** begin EXCERPTED PASSAGE **

The effects this competition is the lowering of wages and standards of living amongst the workers which make up the majority of any society. During the 1970’s and 80’s Sweden was looked to as the model socialist state, with the highest average standard of living on the planet. Their inability to attract investment has meant the rescinding of many of their equality based governmental policies, thus lowering their standard of living. While Germany, since the fall of dictatorial communism, developed the most benevolent pension system of it’s age, and instituted one the largest building projects of recent history along the strip of previously unoccupied land in central Berlin. The Germans believing as Keynes did that this vast, deficit creating, investment would lead to a stimulated economy. However due to competition on the current global level virtually all of these grand new structures remain unoccupied and the German economy, reliant on a capitalist market, is in a downturn that is increasing in speed and severity. The economic crises has meant the cutting of the pension benefits, and unemployment relief. The result of which is , as a recent poll showed, 76 percent eastern Germans said they believed communism was a good idea and a majority of western Germans, 51 percent, also agree with that sentiment.(“expatica”)

All of this shows that Keynesianism is ill equipped to ensure the fundamental principal that a just society should endeavour to provide the highest standard of living to the greatest number of people, particularly in this age of globalism. Any honest historian will tell you that the quality of life of the majority of the English in the 1600’s was better than that of the majority in the 1700’s after the industrial revolution had begun. Smith regards the foundations of the current owner to worker relationship as being caused by Private property. He states “ As soon as land becomes private property, the landlord demands a share of almost all the produce which the labourer can either raise, or collect from it.” (Smith, Pg. 69) This observation is true in any means of production that include private ownership. Capitalism is built on the principles of hoarding, and concentration of capital. Therefore the current economic disparity and the harm caused by this, most obvious in times of recession, created by the lack of central control over the vagaries of the marketplace, are not the accidental result of capitalism but rather the foundational basis of the system. The current epidemic of outsourcing to the third world is a grim reminder of Smith’s system. The lack of governmental regulation of their market places has led to the nightmarish working conditions in the third world. This is also proof that Keynesian reforms are not dramatic enough to control human abuse by the capitalist system. If governmental control over the marketplace in the first world is not brought up to at least the levels seen in Denmark we will soon witness our own economies depress due to the loss of capital for investment to the third world. As a result, our standard of living will fall to near that of the virtually enslaved populace seen in places like India.

** end EXCERPTED PASSAGE **

■ REQUEST:
Could you continue the essay on Keynesianism and global capitalism from its last sentence?

** begin DATA SEGMENT **

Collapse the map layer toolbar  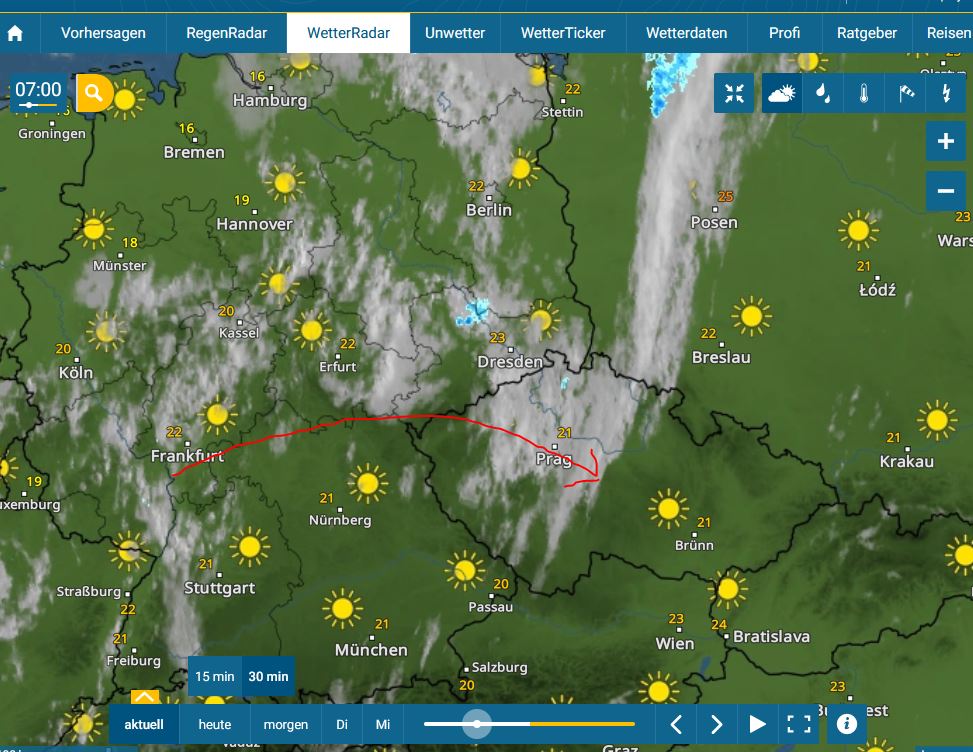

** end DATA SEGMENT **

■ REPLY TO THE TASK:
References:

Galbraith, John Kenneth. “The Good Society: The Humane Agenda“, Ó1996, Pub. Houghton Mifflin co., Printed in the United States of America

Keynes, John Maynard. “The general Theory and After; A supplement”, Edit. By Donald Moggridge, Macmillan University press, Ó The Royal Economic Society 1979, Printed in Great Britain at University Press, Cambridge

Pigou, A. C.. “Keynes’s ‘General Theory’: A retrospective View”, A.C. Pigou, Ó 1950 London Macmillan & co. ltd.

Smith, Adam. “An Inquiry Into the Nature and Causes of the Wealth of Nations”, Edited By C J Bullock PhD., Ó 1909 by P.F. Collier & Son, New York

Websites:

http://www.worldrevolution.org/Projects/Fe...SInequality.htm (http://www.worldrevolution.org/Projects/Features/Inequality/USInequality.htm)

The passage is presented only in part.